SUNRISE, Fla. -- Two struggling teams -- the host Florida Panthers and the New Jersey Devils -- will meet Monday night at the BB&T Center.

The Devils, who lost 5-2 to the host Tampa Bay Lightning on Sunday night, will be playing on shorter rest than Florida. The Devils (9-10-3) are also last in the Metropolitan Division with 21 points and are 2-9-0 on the road.

Devils left winger Taylor Hall, who won league MVP honors last season when he scored 39 goals and dished out 54 assists, was held without a point on Sunday.

So far this season, he has seven goals and 16 assists in 22 games. He has no power-play goals this season after getting 13 with the man advantage last season.

Hall's monster season in 2017-2018 helped the Devils reach the playoffs for the first time in six years.

As for New Jersey's defense, they will likely turn to Keith Kincaid in goal on Monday. Kincaid, who won a career-high 26 games last season, is 9-5-3 so far this season, posting a 2.65 goals-against average and a .914 save percentage.

New Jersey's other goalie, Cory Schneider, took the loss on Sunday at Tampa Bay and is 0-5-0 so far this season.

Meanwhile, the Panthers (8-9-4) are in last place in the Atlantic Division with 20 points.
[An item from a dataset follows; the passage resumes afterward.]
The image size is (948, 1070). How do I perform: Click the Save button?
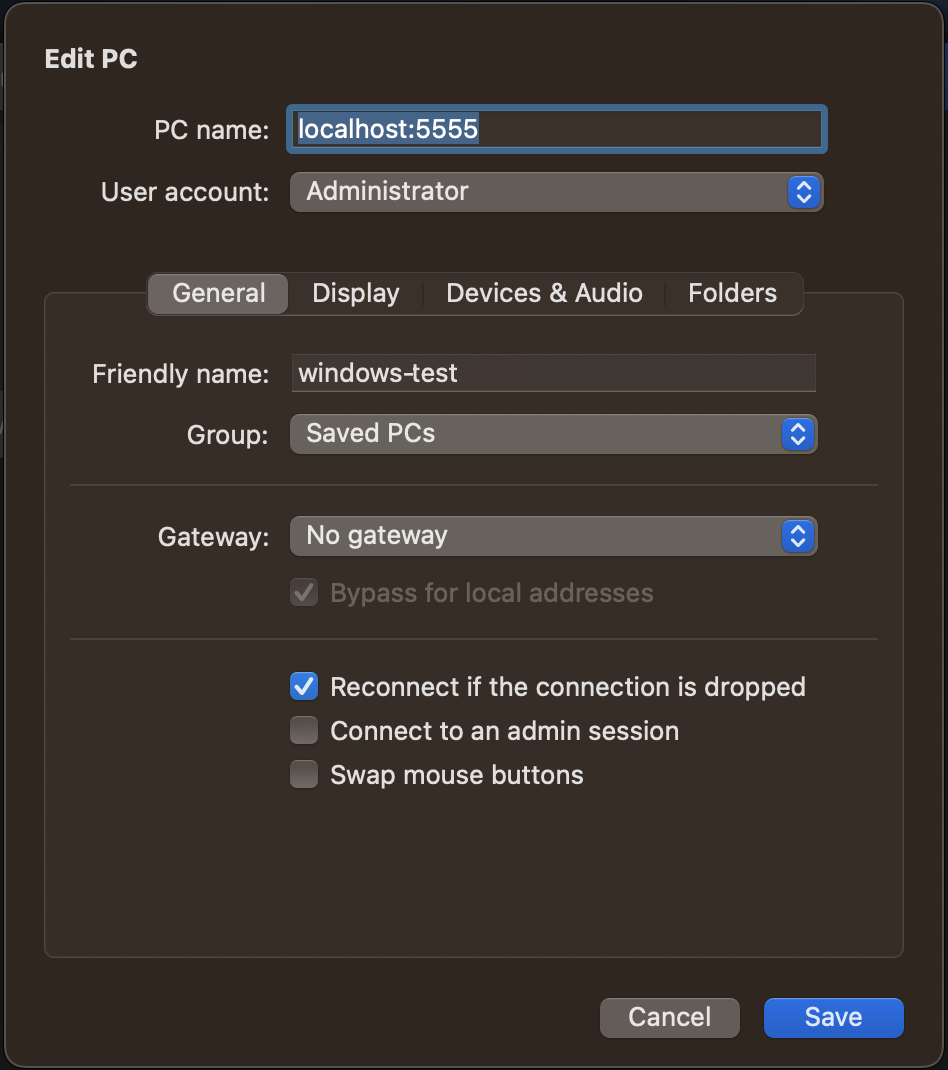pos(833,1017)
They are just 3-3-2 at home and blew a game to the Chicago Blackhawks on Saturday night that hit them like a really hard punch in the gut.
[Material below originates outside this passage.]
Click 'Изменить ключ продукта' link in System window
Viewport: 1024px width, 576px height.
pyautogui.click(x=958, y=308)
Chicago's Alex DeBrincat scored with just 1.8 seconds left in regulation to force overtime, where Erik Gustafsson got the game-winner, leaving Florida with just the one point.

Florida is allowing 3.62 goals per game, which is the second-worst average in the league, better than only the Ottawa Senators.

Offensively, the Panthers rank 12th among 31 teams with 3.24 goals per game. But defensively ...

"We can't be allowing five or six (goals) per game," Panthers winger Mike Hoffman said. "We have to take ownership of that as a group. We have to learn from this. It's happened too many times now. It's unacceptable."

Hoffman, who last week set a Panthers record with a 17-game points streak, leads Florida with 11 goals and 22 points.

The Panthers rank second in the NHL in most shots on goal per game (35.7), and there are no major issues on face-offs as they are winning 50.4 percent of their draws.

Florida's power play, with the trade acquisition this past offseason of Hoffman, has been hot and has moved up to sixth in the league (25.6 conversion rate).

But the Panthers are killing just 75 percent of their penalties -- only three NHL teams are worse.

Even so, Panthers captain and center Aleksander Barkov said the biggest problem for Florida is a lack of concentration.

"We (tend) to outshoot teams and out play teams -- 45 minutes of good hockey," Barkov said. "But then we give (opponents) five minutes every period that they can do whatever they want. We sit back and don't play confident, and that is costing us games."